When deciding whether to use a botanical supplement, consumers may consider whether it is safe and whether it is effective. Those who read the disclaimer printed on every package will learn that claims of safety and efficacy have not been evaluated by the U.S. Food and Drug Administration. That is because federal law does not require such tests for botanicals before they hit the market.
It may not be surprising, then, that some 80 botanical substances have been nominated for study by the National Toxicology Program (NTP). Black cohosh extract (BCE), marketed to women for menstrual and menopausal symptoms, is one such substance.
The NTP approach to testing black cohosh offers a glimpse of challenges and processes involved in evaluating botanical substances. NTP genetic toxicologist Stephanie Smith-Roe, Ph.D., described BCE testing April 7 at the Duke University Integrated Toxicology and Environmental Health Seminar Series.
Plants and products vary
Plants used in botanical supplements experience a variety of growing conditions and methods of harvesting, storage, and processing. When it comes to testing for effects on health, variations like those listed below can influence both test design and outcomes, Smith-Roe explained.
- The specific species and plant part used.
- Adulteration with other plants or pharmaceuticals.
- Contamination, such as with metals or mold.
- Variation in methods used to produce extracts, tinctures, and teas.
- Numerous constituents, including unknown compounds, not all of which are active.
- Potential interactions between constituents.
To study BCE, scientists first examined several products on the market and looked for constituents known to be present in cohosh extracts, as well as other compounds. Smith-Roe noted that more than 100 compounds have been found in BCEs.
The high number of compounds is not unusual in botanicals, explained Cynthia Rider, Ph.D., an NTP toxicologist who planned the 2016 NTP workshop on botanicals. “Identifying the active constituents of botanicals was one of the key topics at that workshop,” Rider said.
After short-term and 90-day studies on a representative sample, researchers did not find significant toxicities, nor did they find the estrogenic activity they expected, given the reasons women take black cohosh. Smith-Roe pointed out that this finding is consistent with published studies.
BCE contains salicylic acid — the active metabolite of aspirin. Other compounds in BCE act on the neurotransmitters dopamine and serotonin, which might affect mood. “That could explain why some consumers feel that they benefit from taking this botanical,” Smith-Roe suggested.
Evaluate for DNA damage
The next step involved tests for genotoxicity, like all materials tested at NTP. Genotoxicity refers to cellular DNA damage that may lead to cancer or birth defects.
Scientists found biomarkers of damage to chromosomes in red blood cells. “Genotoxicity is a safety concern,” said Smith-Roe. Because of the differences in chemical composition among products, would other cohosh extracts show similar activity?

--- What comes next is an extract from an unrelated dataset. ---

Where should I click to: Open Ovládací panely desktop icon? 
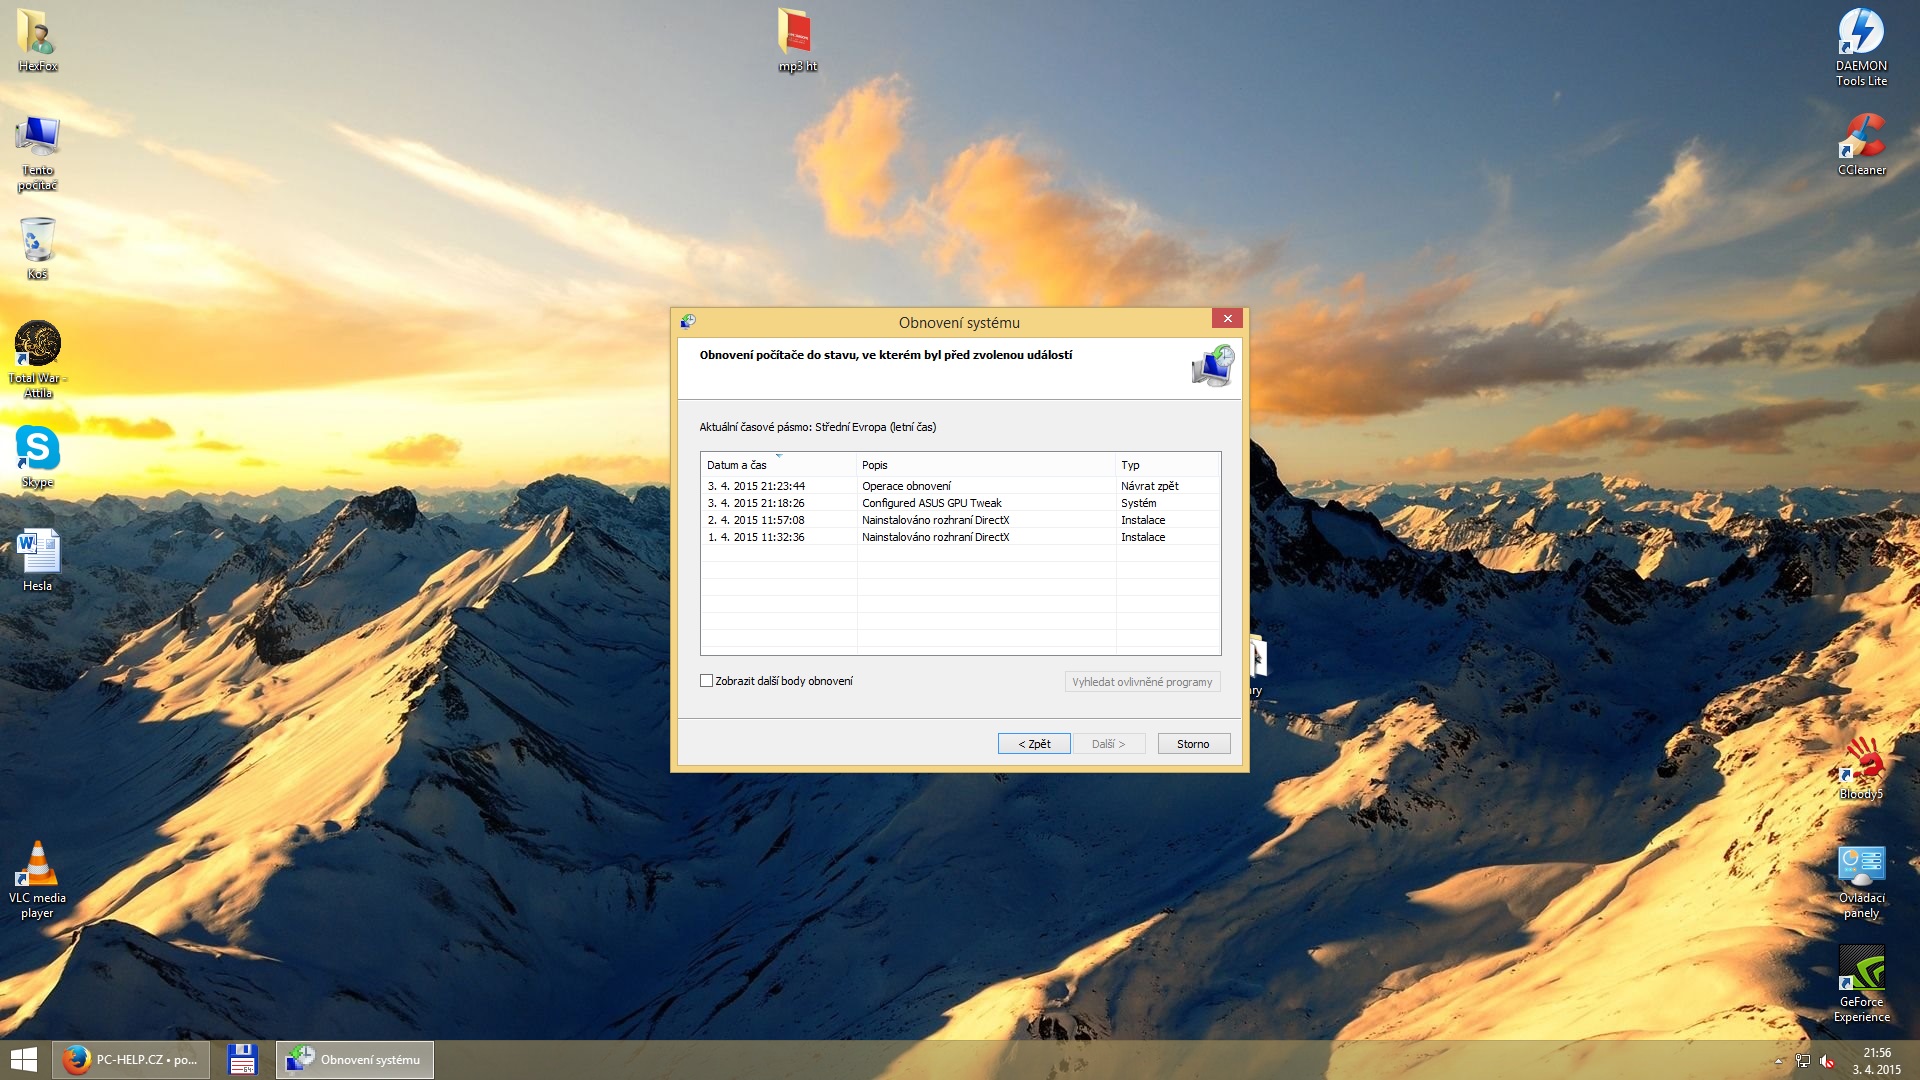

They did. The results, which are being prepared for submission to a peer-reviewed journal, showed positive dose-response genotoxic activity in an assay that used a human cell line.
Next — compounds and mechanisms
Another finding was that animals exposed to BCE developed a form of anemia called nonregenerative macrocytic anemia. The characteristics of this anemia suggested it might be caused by disrupting the metabolism of folate.
Chromosomal damage, of the kind observed in the genotoxicity tests, can also be caused by disrupting folate metabolism. Considering that BCE is marketed to women of childbearing age, and that low folic acid is associated with birth defects, NTP has undertaken studies to clarify whether BCE affects how cells use either folate or vitamin B12. Both vitamins are crucial for this pathway to operate normally.
What about people?
Meanwhile, as scientists unravel which components cause the effects, and how, NIEHS clinical researchers are studying whether women currently taking BCE are showing any changes in blood and other health indicators.
Kristine Witt, from NTP, is overseeing the clinical study. “We were intrigued by the results we found in animal genotoxicity studies and concerned that similar effects might be seen in women who were regular users of this botanical product,” she said. Women interested in enrolling in the study can find details on the NIEHS Black Cohosh Study webpage.
Mercado-Feliciano M, Cora MC, Witt KL, Granville CA, Hejtmancik MR, Fomby L, Knostman KA, Ryan MJ, Newbold R, Smith C, Foster PM, Vallant MK, Stout MD. 2012. An ethanolic extract of black cohosh causes hematological changes but not estrogenic effects in female rodents. Toxicol Appl Pharmacol 263(2):38−47.